Lúcia Maggi, conhecida como a “rainha da soja”, é uma figura emblemática no agronegócio brasileiro. Junto com seu falecido marido, André Maggi, fundou o Grupo Amaggi em 1977, em São Miguel do Iguaçu, Paraná. A empresa começou como Sementes Maggi e, rapidamente, se tornou uma das maiores exportadoras de soja do mundo. Em 1979, a companhia expandiu suas operações para o Mato Grosso, região que se tornaria um ícone do cultivo de soja.
Após a morte de André em 2001, Lúcia assumiu o controle da empresa, tornando-se a principal acionista e liderando a expansão do grupo em um mercado competitivo. Em 2022, ela foi reconhecida pela Forbes como a mulher mais rica do Brasil, com uma fortuna estimada em US$ 6,9 bilhões, ocupando a 350ª posição na lista global de bilionários.
A nova realidade financeira
Recentemente, em 2025, Lúcia Maggi viu sua fortuna diminuir para cerca de US$ 1 bilhão, o que a colocou na 2.933ª posição do ranking da Forbes. Essa queda a afastou do título de mulher mais rica do país, mas ela continua sendo uma figura influente no setor agrícola. Ao lado dela, os irmãos Joesley e Wesley Batista, proprietários da JBS, também figuram na lista, cada um com um patrimônio de US$ 3,8 bilhões, ocupando a 948ª posição.
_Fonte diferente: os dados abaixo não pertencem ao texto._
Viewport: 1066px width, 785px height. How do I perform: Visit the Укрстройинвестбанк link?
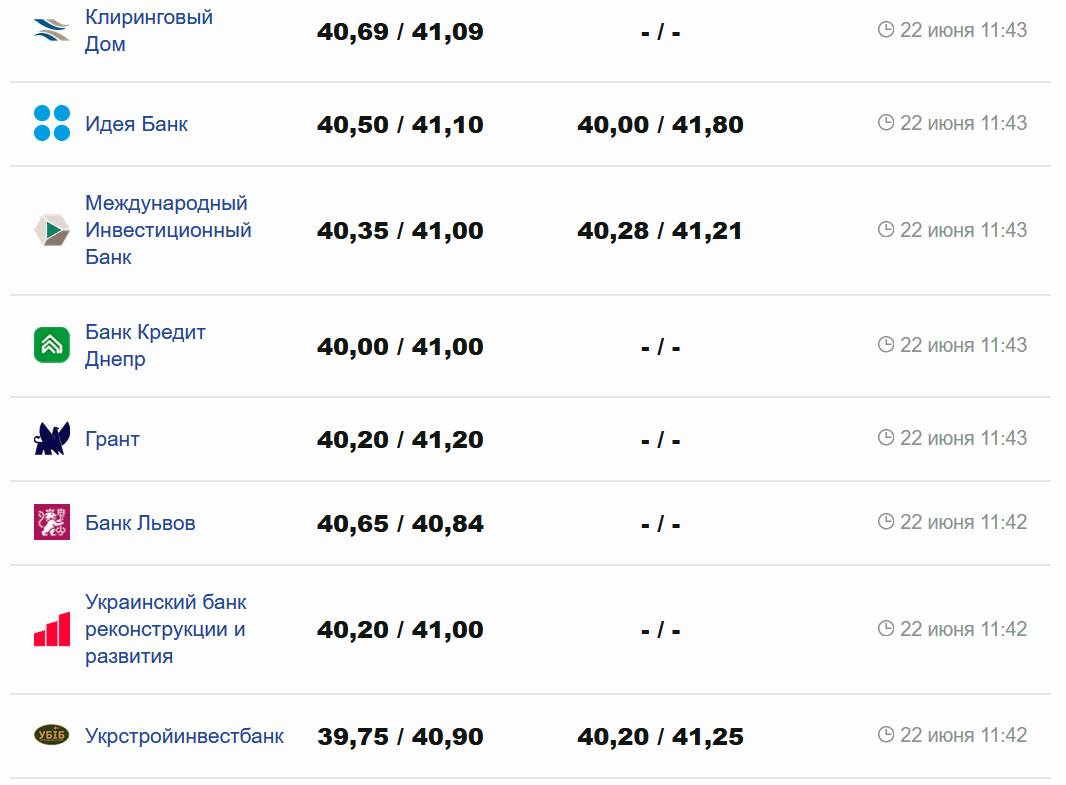[x=184, y=736]
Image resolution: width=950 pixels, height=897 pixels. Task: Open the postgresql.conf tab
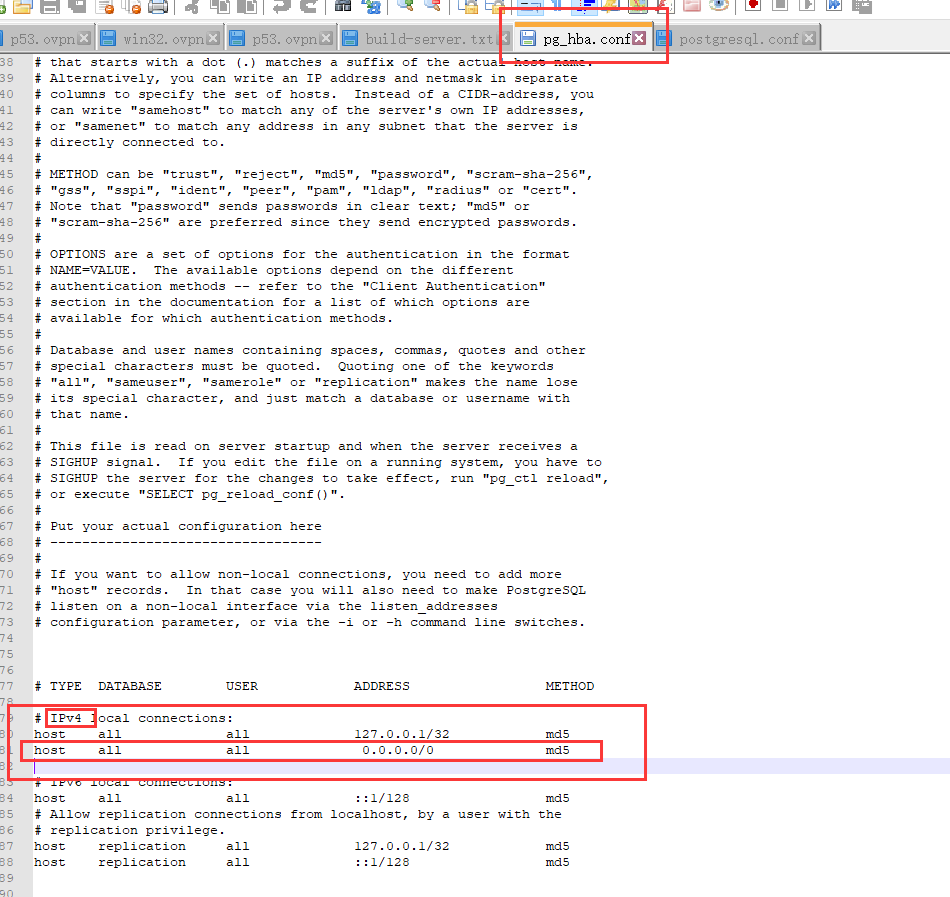[738, 40]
A lista da Forbes também destaca outros bilionários brasileiros de setores variados, como papel, celulose e fertilizantes. Nomes como Jorge Paulo Lemann, da AB InBev, e Alceu Elias Feldmann, da Fertipar, mostram a diversidade e o impacto econômico do agronegócio no Brasil, refletindo um setor robusto e em constante evolução.